[Document excerpt]:
* START *

< Earlier Kibitzing · PAGE 2 OF 2 ·
|Mar-02-09|| ||Open Defence: and he is still alive though I imagine he is retired.|
I miss his columns
|Apr-07-09|| ||Open Defence: In the Mahabaratha there is the story of Ekalavya, the archer who studies by thinking of Dronacharya (the teacher of the famed archer Arjuna), his prowess increases solely on account of devotion to his Guru (teacher)|
When he finally meets his Guru, Arjuna is jealous of his prowess and Drona to keep a promise to Arjuna that he will be the best Archer in the world asks Ekalavya for a "Gurudakshina" i.e. a gift which the student is to give his Guru in return for knowledge and demands Ekalvya's thumb as his Gurudakshina
Ekalavya gladly gives up his thumb
well what does all this have to do with Barden ? well I kind of feel like Ekalavya in that I studied a lot from the columns of Mr Barden, though he was never my Guru in person he certainly is one in deed
|Apr-09-09|| ||falso contacto: cool post.
im not sure I understood that part "maha-who-knows-what", but i always thought Arjuna was a wolf-hunter.
Indeed Patagonic gauchos used to say "Arjuna con la lobuna". And if you consult La Sevillana Library, which might be sharp-edged, you will know that "lobuna" is a female wolf.
|Apr-11-09|| ||Benzol: <Open Defence> <and he is still alive though I imagine he is retired.>|
While I doing a bit of research about Bob Wade and Fedor Bohatirchuk I found a reference to <chessgames.com> by Len Barden at www.ecforum.org.uk dated December 2008. It's possible he visits here clandestinely.

* END *

[Provided material]:

* START *

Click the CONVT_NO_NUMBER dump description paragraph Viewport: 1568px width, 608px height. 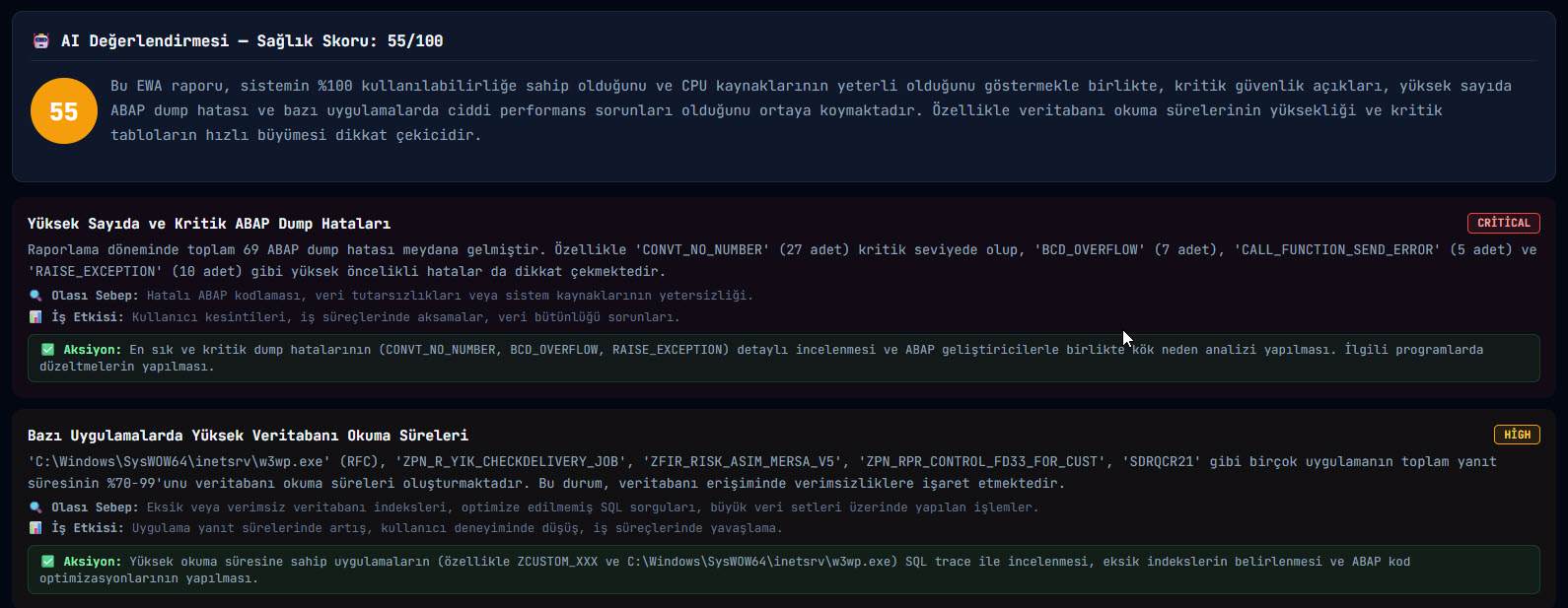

* END *

[Work to complete]: Copy out the whole chess forum thread about Len Barden word for word, from the first line to the last.

[Solution for this exercise]:
< Earlier Kibitzing · PAGE 2 OF 2 ·
|Mar-02-09|| ||Open Defence: and he is still alive though I imagine he is retired.|
I miss his columns
|Apr-07-09|| ||Open Defence: In the Mahabaratha there is the story of Ekalavya, the archer who studies by thinking of Dronacharya (the teacher of the famed archer Arjuna), his prowess increases solely on account of devotion to his Guru (teacher)|
When he finally meets his Guru, Arjuna is jealous of his prowess and Drona to keep a promise to Arjuna that he will be the best Archer in the world asks Ekalavya for a "Gurudakshina" i.e. a gift which the student is to give his Guru in return for knowledge and demands Ekalvya's thumb as his Gurudakshina
Ekalavya gladly gives up his thumb
well what does all this have to do with Barden ? well I kind of feel like Ekalavya in that I studied a lot from the columns of Mr Barden, though he was never my Guru in person he certainly is one in deed
|Apr-09-09|| ||falso contacto: cool post.
im not sure I understood that part "maha-who-knows-what", but i always thought Arjuna was a wolf-hunter.
Indeed Patagonic gauchos used to say "Arjuna con la lobuna". And if you consult La Sevillana Library, which might be sharp-edged, you will know that "lobuna" is a female wolf.
|Apr-11-09|| ||Benzol: <Open Defence> <and he is still alive though I imagine he is retired.>|
While I doing a bit of research about Bob Wade and Fedor Bohatirchuk I found a reference to <chessgames.com> by Len Barden at www.ecforum.org.uk dated December 2008. It's possible he visits here clandestinely.